> Stated goal A
Decide whether each statement agrees with the agreement excerpt. Answer yes or no for each, and quote the words of the excerpt that settle it.
(i) Restrictions on sale in an underwriting agreement can bind the sellers of Registrable Stock for no more than 180 days from the effective date of the registration statement.
(ii) Registration Expenses include Selling Expenses.
(iii) Apart from the exception in the next sentence, the Company bears all Registration Expenses and Selling Expenses for each registration statement prepared or filed under Section 1.
> Stated goal B
Reproduce a passage from the agreement excerpt. Begin at the words "(a) All expenses" and stop after the words "of Registrable Stock.".
> Stated goal C
Answer each question from the agreement excerpt, marking your answers (i), (ii), and (iii).
(i) Which section number carries the heading on expenses?
(ii) What does "Selling Expenses" mean?
(iii) When expenses are shared under Sections 1 and 2, in what proportion are they borne?

Without limiting the generality of the foregoing, if
such underwriting agreement contains restrictions upon the sale
of securities of the Company, other than the securities which are
to be included in the proposed distribution, then such
restrictions shall be binding upon the sellers of
Registrable Stock, but not for a period exceeding 180 days from
the effective date of the registration statement and, if
requested by the Company, such sellers shall enter into a written
agreement to that effect.

         SECTION 4.  EXPENSES.

         (a) All expenses incurred by the Company in complying
with Sections 1 through 3, including, without limitation, all
registration and filing fees, printing expenses, fees and
disbursements of counsel and independent public accountants for
the Company, fees and expenses (including reasonable counsel
fees) incurred in connection with complying with state securities
or "blue sky"  laws, fees of the National Association of
Securities Dealers, Inc., fees of a national  securities
exchange, transfer taxes, fees of transfer agents and
registrars, costs of insurance of Registrable Stock and all other
secondary shares, but excluding any Selling Expenses, are called
"Registration Expenses." "Selling Expenses" as used 
herein means all underwriting discounts and selling commissions
applicable to the sale of Registrable Stock.

         (b) Except as set forth in the next sentence, all
Registration Expenses and Selling Expenses in connection with
each registration statement prepared or filed under Section 1
shall be borne by Purchaser. All Registration Expenses and
Selling Expenses incurred in connection with each registration
statement prepared or filed under Sections 1 (only in the event
the Company elects to include other Common Stock pursuant to
Section 1(c)) and 2 shall be borne by the Purchaser and the
Company (and any other participating sellers) as they are
incurred (including their proportionate share of the reasonable
fees and expenses of counsel to the Company) in proportion to the
number of shares to be sold by each.

         SECTION 5.  INDEMNIFICATION AND CONTRIBUTION.

> Data section
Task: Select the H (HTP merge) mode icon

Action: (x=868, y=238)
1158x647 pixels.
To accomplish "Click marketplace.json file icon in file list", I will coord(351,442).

> Full solution A
(i) Yes: "but not for a period exceeding 180 days from the effective date of the registration statement"
(ii) No: "but excluding any Selling Expenses"
(iii) No: "shall be borne by Purchaser"

> Full solution B
(a) All expenses incurred by the Company in complying
with Sections 1 through 3, including, without limitation, all
registration and filing fees, printing expenses, fees and
disbursements of counsel and independent public accountants for
the Company, fees and expenses (including reasonable counsel
fees) incurred in connection with complying with state securities
or "blue sky"  laws, fees of the National Association of
Securities Dealers, Inc., fees of a national  securities
exchange, transfer taxes, fees of transfer agents and
registrars, costs of insurance of Registrable Stock and all other
secondary shares, but excluding any Selling Expenses, are called
"Registration Expenses." "Selling Expenses" as used 
herein means all underwriting discounts and selling commissions
applicable to the sale of Registrable Stock.

> Full solution C
(i) Section 4
(ii) All underwriting discounts and selling commissions applicable to the sale of Registrable Stock
(iii) In proportion to the number of shares to be sold by each